Но Тан-Уйгу оказался готов и к этому.
Кони его воинов, заранее набирая разгон, взлетали над головами китайской пехоты и падали ей же на головы по другую сторону телег. Солдаты в ужасе разбегались, лезли под телеги, чтобы укрыться от свистящих над ними сабель. А широкоплечий, могучий Ороз и полсотни эдизов, узнаваемых по присутствию серди них неудержимого, всегда с выброшенной вверх саблей, всегда громко кричащего, расхристанного юнца Ишмы, спешившись, растаскивали эти телеги, расширяя проход тюркским сотням.
Крупный, будто бы медлительный в движениях Ороз и здесь выделялся.

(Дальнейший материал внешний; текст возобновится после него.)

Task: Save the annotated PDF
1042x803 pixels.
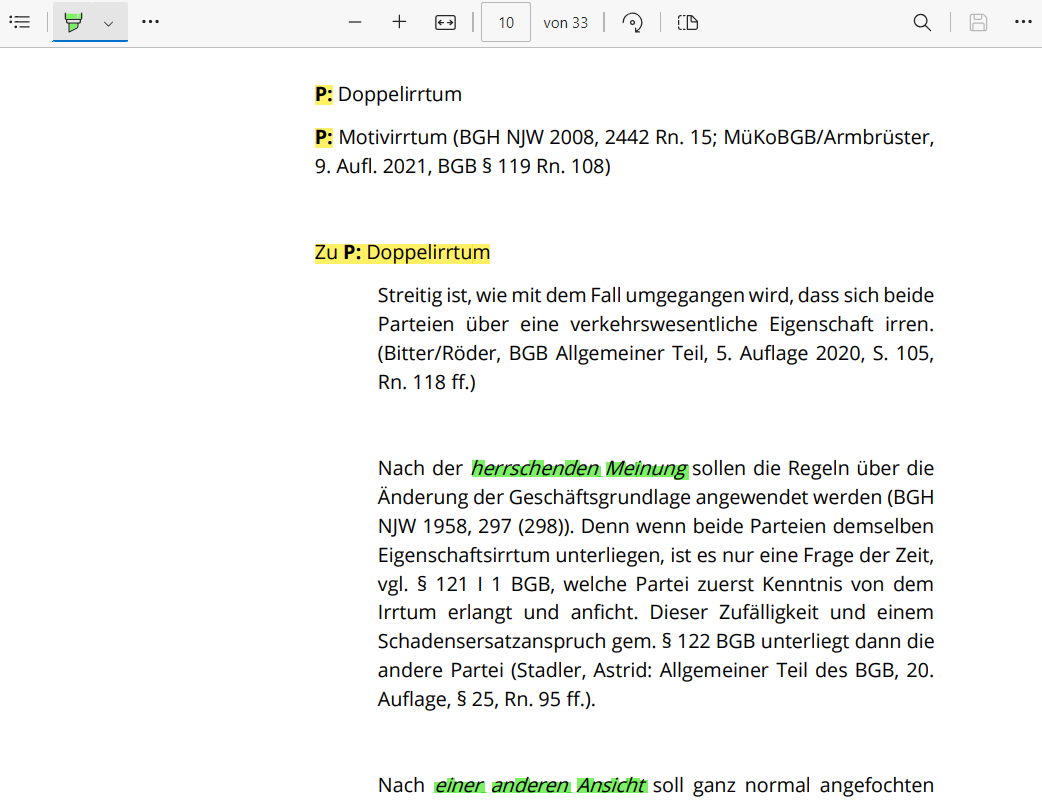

Хватая телеги, как нечто несущественное, он просто их поднимал и расшвыривал, обрушивал на головы китайских солдат, лезущих на него со всех сторон, хватал в охапку или за грудки солдат, швыряя в кучу других, преграждающих ему дорогу.
Иногда в его могучих руках обнаруживалось бревно, и Ороз орудовал без труда как обычной дубиной.

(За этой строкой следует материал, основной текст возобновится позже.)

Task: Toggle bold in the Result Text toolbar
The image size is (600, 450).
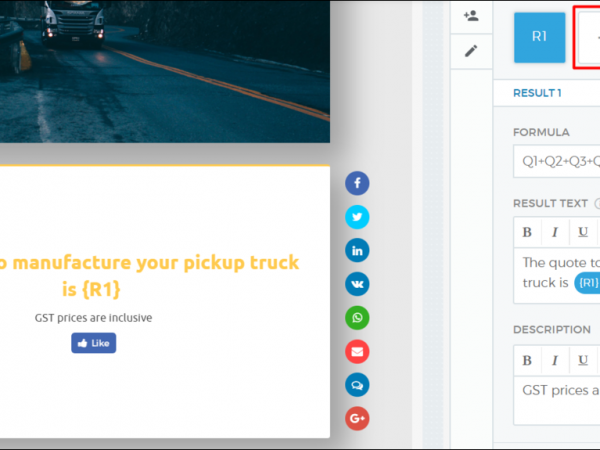Action: 527,232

По крайней мере, вокруг старшего сотника образовалась скоро постоянная полоса отчуждения, близко приближаться к нему охотников не находилось.
— Ну, Ороз! Ну, и чаньанец у нас, Гудулу, тебе не уступит! — вскрикивал Кули-Чур и широко улыбался.
— Что за прозвище? Кто придумал? — неожиданно рассердился тутун. — Как у собаки — чаньанец!
Добродушно покосившись на нервного предводителя, понимая его состояние, оглан хмыкнул миролюбиво:
— Сам однажды назвал, все подхватили. Не помнишь?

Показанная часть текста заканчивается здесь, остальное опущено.